Nl: Three arrested in massive hacking, data theft and blackmail probe; One was a whitehat researcher reports:

Amsterdam’s cyber crime police team has arrested three young men as part of a major investigation into hacking, data theft, blackmail and money laundering involving the private details of tens of millions of people.  The three, aged 21 and 18, were picked up on January 23 and two have been restricted to contact with their lawyers only, in the interests of the investigation, police said.


According to the police, the suspects are a 21-year-old man from Zandvoort (prime suspect), a 21-year-old man from Rotterdam, and an 18-year-old man of no fixed abode. The investigation was opened in March 2021 following a report of data theft and threats at a large Dutch company. The police state:

During the course of the investigation it has become clear that probably thousands of small and large companies and institutions, both national and international, have fallen victim to computer intrusion (hacking) in recent years and subsequently theft and handling of data. Tens of millions of privacy-sensitive personal data have fallen into the hands of criminals as a result of this theft and trade.

The suspects allegedly engaged in the types of extortion demands we have read about many times over the past years:

After illegally accessing the data on the systems of the affected companies, these companies receive a threatening message by email stating that they must pay in bitcoins. If a company does not pay, it threatens to destroy the company’s digital infrastructure or to make the data public. Many companies have felt compelled to pay in hopes of protecting their data. The total damage for companies runs into the many millions. As far as we know, the ransom demanded per company has risen to more than 100,000 euros, with a peak of more than 700,000 euros. Moreover, in many cases, the stolen data is still sold online, even though the affected companies have paid.

The entire police statement can be found here. also noted that broadcaster NOS reported that one of the three suspects also worked for the data security organisation DIVD or Dutch Institute for Vulnerability Disclosure.  NOS reports:

In an internal Slack message, DIVD reports that there are “no indications” that the man has abused his access. “We immediately blocked him and denied him access to our systems,” writes the organization’s crisis manager. “We are just as shocked as everyone else,” says a DIVD spokesman.

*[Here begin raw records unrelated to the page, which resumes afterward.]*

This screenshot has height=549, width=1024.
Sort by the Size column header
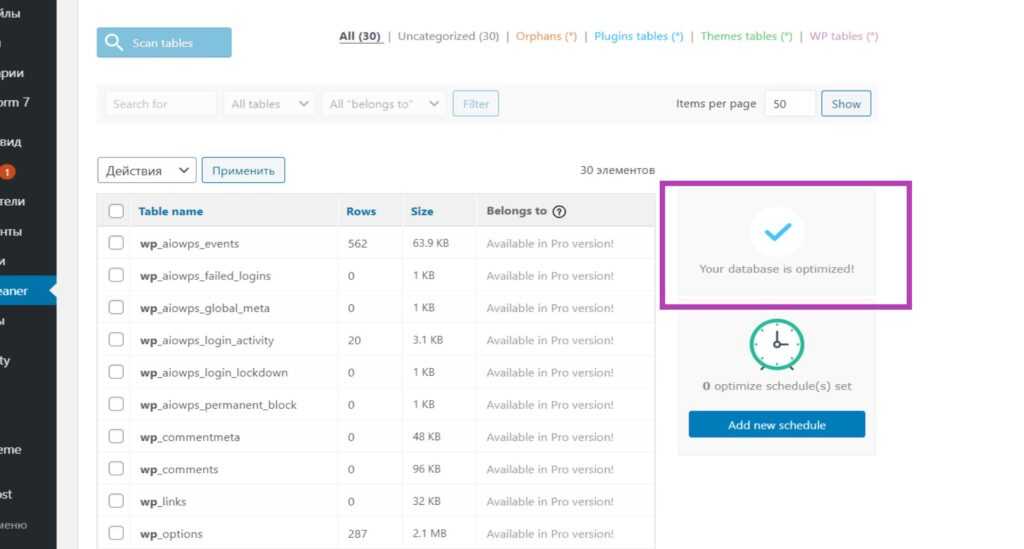pyautogui.click(x=422, y=211)
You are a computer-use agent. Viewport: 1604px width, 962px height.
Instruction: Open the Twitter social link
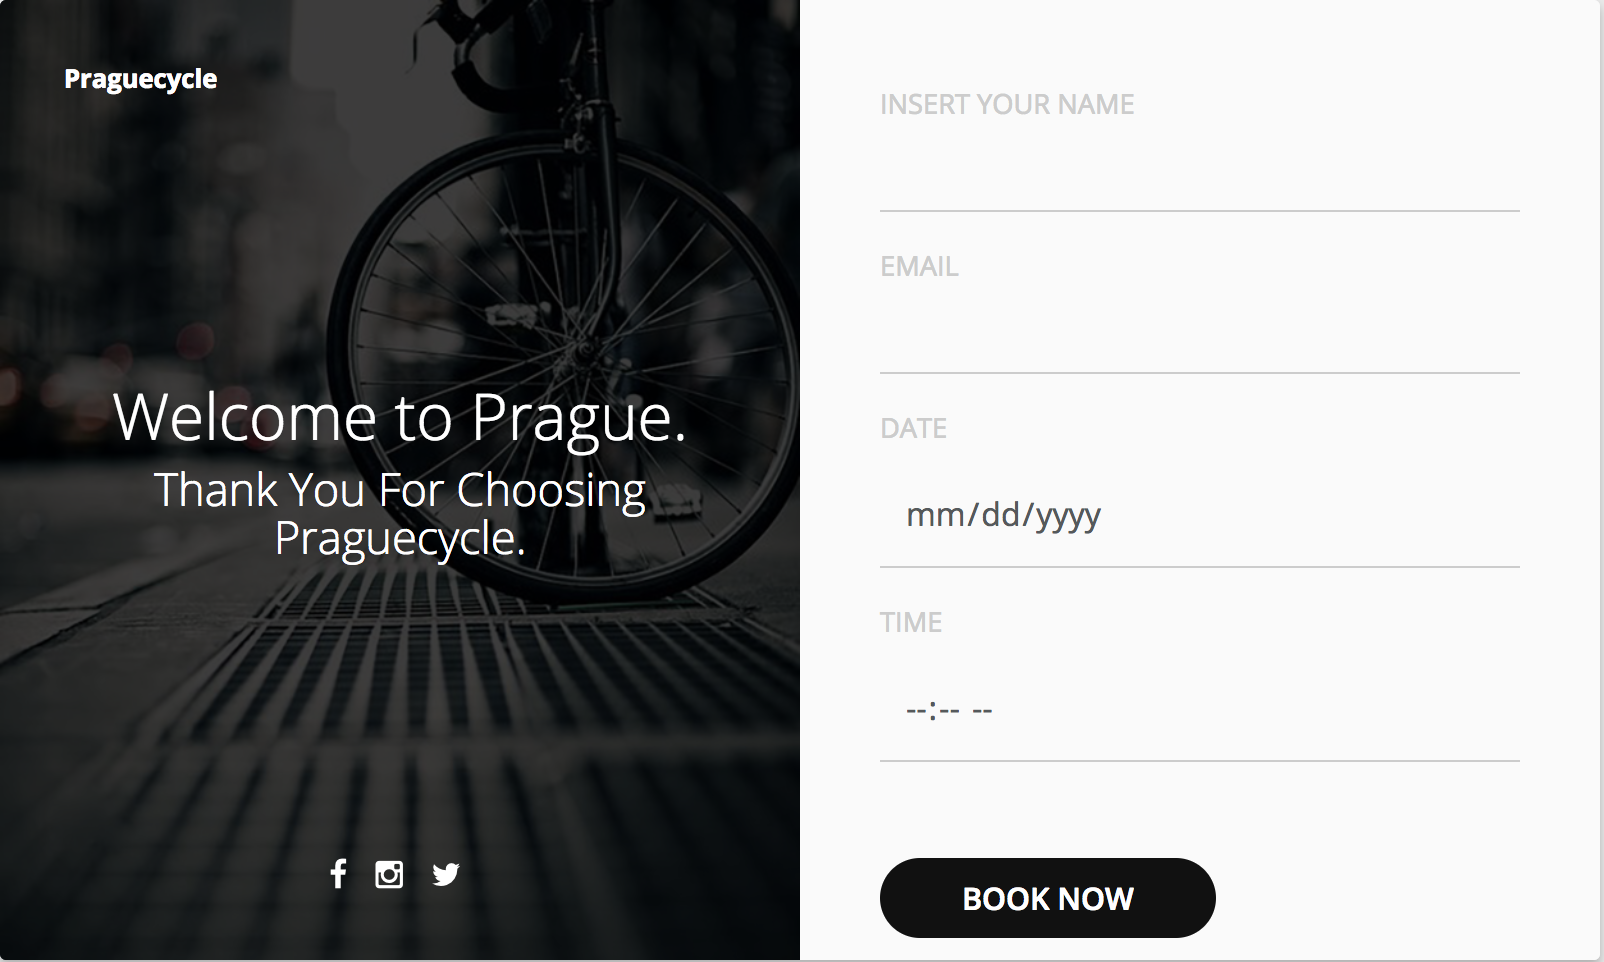[x=446, y=875]
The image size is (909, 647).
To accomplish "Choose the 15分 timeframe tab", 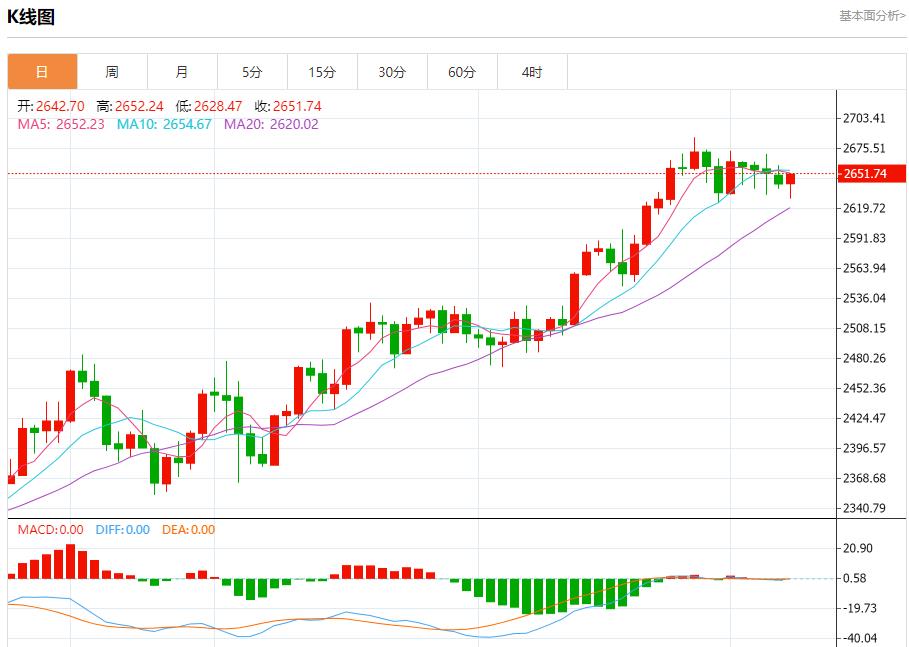I will pyautogui.click(x=322, y=72).
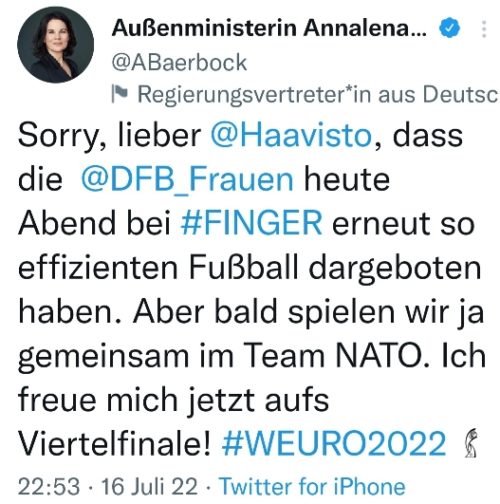Click the blue verified badge

click(x=449, y=28)
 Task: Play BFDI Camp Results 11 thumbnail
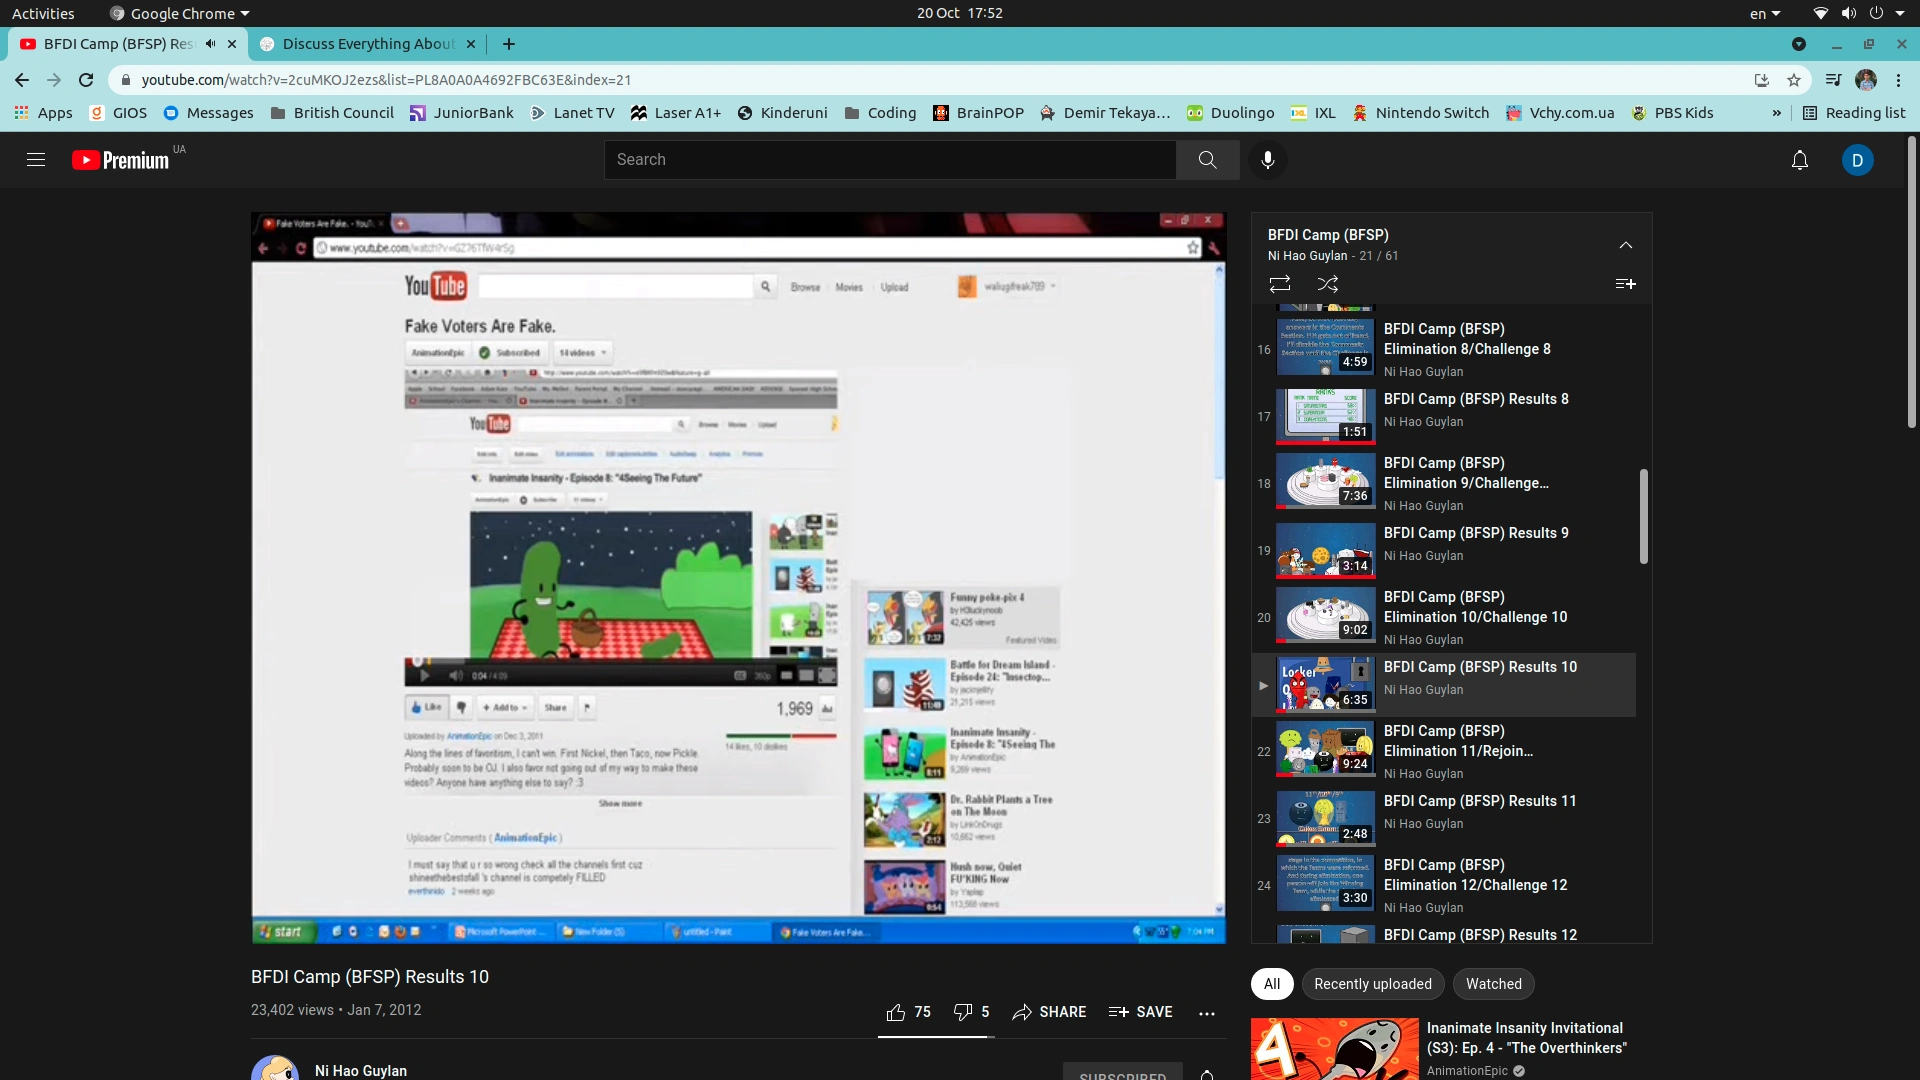pyautogui.click(x=1325, y=817)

In the internal message, the crisis manager describes the arrested hacker as a “nice colleague of whom we had no indications that he was involved in matters that conflict with our code of conduct.”

Comment: DataBreaches has reported on DIVD and its researchers a number of times over the past years. If this individual did not misuse access and abuse trust, well, that’s a relief, but obviously, DIVD will be considering how to prevent any such situations going forward. It would be a shame, though, if entities who can really benefit from their skills and help lose trust in them based on this situation.  Having collaborated with one of their team on a number of investigations into health data leaks over the past few years, and having read other work of theirs, my trust in them and respect for them is unwavering.

Update:  DIVD has issued the following statement:

On Thursday, February 23, at around 5:00 PM, news broke of the arrest of three young Dutch hackers in connection with a significant data theft and extortion case. One of them was an active volunteer for DIVD in the past year. We are deeply shocked by the facts that have come to light.

The mission of DIVD is to make the internet safer. The allegations against the volunteer are entirely at odds with this mission. It should be clear that we had no knowledge of any criminal activities by the volunteer, nor did we suspect he was involved in such activities.

As soon as we learned of his arrest, we formed a crisis team, blocking the volunteer’s account and denying him access to DIVD systems. Shortly after that, we launched an internal investigation to determine if DIVD knowledge or resources were used in violation of the DIVD code of conduct. No concrete evidence of such abuse was found. DIVD is not part of the police investigation, and they have not requested us for any data.

Volunteering for DIVD as a helpful hacker is never compatible with cybercrime. We have suspended the volunteer’s membership.

More than 100 volunteers are active as helpful hackers at DIVD. They have all endorsed our code of conduct. Anyone who violates this code is immediately suspended and is no longer welcome at DIVD. We have accomplished a great deal together over the past years, and we are very sorry that the actions of one volunteer have now cast a shadow on our work.